Medicaid Expansion Could Cut Death Rate - MedPage Today

By David Pittman, Washington Correspondent, MedPage Today
Published: July 25, 2012
Reviewed by Robert Jasmer, MD; Associate Clinical Professor of Medicine, University of California, San Francisco

Action Points

  • Expanding Medicaid programs reduced mortality in low-income adults over a 10-year period, a study found.
  • Note that state Medicaid expansions to cover low-income adults were significantly associated with improved access to care and self-reported health.

Expanding Medicaid programs might actually reduce mortality in low-income adults, a three-state study found, calling into question states opting out of the Affordable Care Act's (ACA) Medicaid expansion in light of last month's landmark Supreme Court ruling.

All-cause mortality in New York, Maine, and Arizona dropped by 19.6 deaths per 100,000 adults -- a 6.1% decrease (P=0.001) -- over a 10-year period when Medicaid coverage was expanded, a study published online in the New England Journal of Medicine found.
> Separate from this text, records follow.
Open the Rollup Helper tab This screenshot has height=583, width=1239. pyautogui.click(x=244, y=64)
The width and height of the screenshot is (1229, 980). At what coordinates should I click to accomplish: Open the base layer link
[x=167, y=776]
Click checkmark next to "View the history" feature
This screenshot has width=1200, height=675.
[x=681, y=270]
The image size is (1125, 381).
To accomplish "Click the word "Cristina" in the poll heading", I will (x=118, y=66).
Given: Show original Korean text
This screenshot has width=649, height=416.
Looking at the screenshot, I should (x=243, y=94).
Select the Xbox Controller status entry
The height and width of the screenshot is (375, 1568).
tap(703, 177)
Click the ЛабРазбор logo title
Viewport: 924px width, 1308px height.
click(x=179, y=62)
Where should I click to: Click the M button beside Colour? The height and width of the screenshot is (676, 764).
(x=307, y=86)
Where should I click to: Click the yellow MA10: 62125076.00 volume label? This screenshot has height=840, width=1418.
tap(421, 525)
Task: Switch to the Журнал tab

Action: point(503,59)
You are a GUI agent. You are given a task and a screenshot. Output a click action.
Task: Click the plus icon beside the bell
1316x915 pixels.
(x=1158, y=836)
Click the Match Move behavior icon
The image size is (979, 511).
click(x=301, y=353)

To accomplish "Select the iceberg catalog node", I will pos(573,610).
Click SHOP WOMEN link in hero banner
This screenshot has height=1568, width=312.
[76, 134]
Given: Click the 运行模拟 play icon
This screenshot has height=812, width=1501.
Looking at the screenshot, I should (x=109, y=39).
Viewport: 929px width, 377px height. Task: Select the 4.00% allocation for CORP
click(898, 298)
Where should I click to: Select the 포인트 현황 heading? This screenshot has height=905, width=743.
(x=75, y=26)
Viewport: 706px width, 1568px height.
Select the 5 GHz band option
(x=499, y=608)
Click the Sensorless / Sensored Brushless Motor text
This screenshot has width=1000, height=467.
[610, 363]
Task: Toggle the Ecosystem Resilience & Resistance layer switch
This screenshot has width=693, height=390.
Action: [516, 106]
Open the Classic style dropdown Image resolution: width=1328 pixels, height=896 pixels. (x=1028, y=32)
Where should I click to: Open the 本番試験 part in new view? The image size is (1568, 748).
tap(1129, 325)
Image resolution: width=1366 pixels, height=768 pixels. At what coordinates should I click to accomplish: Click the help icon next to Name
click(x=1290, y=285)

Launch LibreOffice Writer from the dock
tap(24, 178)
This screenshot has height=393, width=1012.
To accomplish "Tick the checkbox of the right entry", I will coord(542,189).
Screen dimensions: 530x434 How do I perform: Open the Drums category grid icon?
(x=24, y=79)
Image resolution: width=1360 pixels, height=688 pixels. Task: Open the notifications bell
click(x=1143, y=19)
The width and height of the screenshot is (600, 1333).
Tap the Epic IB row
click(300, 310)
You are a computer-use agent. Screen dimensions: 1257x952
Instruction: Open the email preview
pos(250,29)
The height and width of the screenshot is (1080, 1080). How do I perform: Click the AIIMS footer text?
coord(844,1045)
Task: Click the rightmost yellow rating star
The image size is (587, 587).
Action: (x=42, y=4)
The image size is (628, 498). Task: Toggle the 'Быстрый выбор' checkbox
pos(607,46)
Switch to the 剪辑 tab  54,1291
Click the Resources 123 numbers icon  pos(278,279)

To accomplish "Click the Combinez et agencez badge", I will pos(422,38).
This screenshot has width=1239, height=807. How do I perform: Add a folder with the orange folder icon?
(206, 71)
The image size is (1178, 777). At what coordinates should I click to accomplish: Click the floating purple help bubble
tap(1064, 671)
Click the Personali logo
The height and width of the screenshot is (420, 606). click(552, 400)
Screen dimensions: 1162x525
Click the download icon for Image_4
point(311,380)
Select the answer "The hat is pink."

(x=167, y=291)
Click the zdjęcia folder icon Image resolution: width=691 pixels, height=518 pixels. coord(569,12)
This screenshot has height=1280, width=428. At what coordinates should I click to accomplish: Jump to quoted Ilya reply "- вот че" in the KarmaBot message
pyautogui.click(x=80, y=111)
Furthermore, Medicaid expansion decreased rates of care that was delayed because of cost by 2.9 percentage points (P=0.002) and increased rates of self-reported health status of "excellent" or "very good" by 2.2 percentage points (P=0.04), wrote Benjamin D. Sommers, MD, PhD, formerly of the Harvard School of Public Health and now with the Department of Health and Human Services (HHS) in Washington, and colleagues.

"Policymakers should be aware that major changes in Medicaid -- either expansions or reductions in coverage -- may have significant effects on the health of vulnerable populations," Sommers and colleagues wrote.

The study's results suggest that "the question of whether the states will expand Medicaid, therefore, is not just a question of politics; it is a question of life, health, and death," Timothy Jost, JD, of Washington and Lee University in Lexington, Va., and Sara Rosenbaum, JD, of George Washington University in Washington, wrote in an accompanying commentary.

The ACA required states to expand Medicaid to cover all non-elderly, low-income persons with incomes below 138% of the federal poverty level starting in 2014. States who chose not to expand their Medicaid programs were penalized financially under the law.

However, the Supreme Court deemed that expansion requirement unconstitutional, meaning that states could now choose to opt out without a penalty. Since then, Republican governors in Texas, South Carolina, Florida, Louisiana and elsewhere have vowed to refuse the Medicaid funding.

To see if expanding Medicaid coverage resulted in improved health status, Sommers and colleagues examined data from large health surveys for adults ages 20 to 64 who were observed 5 years before and after Medicaid programs were expanded in New York, Maine, and Arizona. Those states expanded to cover childless adults between 2000 and 2005. Neighboring states without major Medicaid expansion -- New Hampshire, Pennsylvania, Nevada, and New Mexico -- were used as controls.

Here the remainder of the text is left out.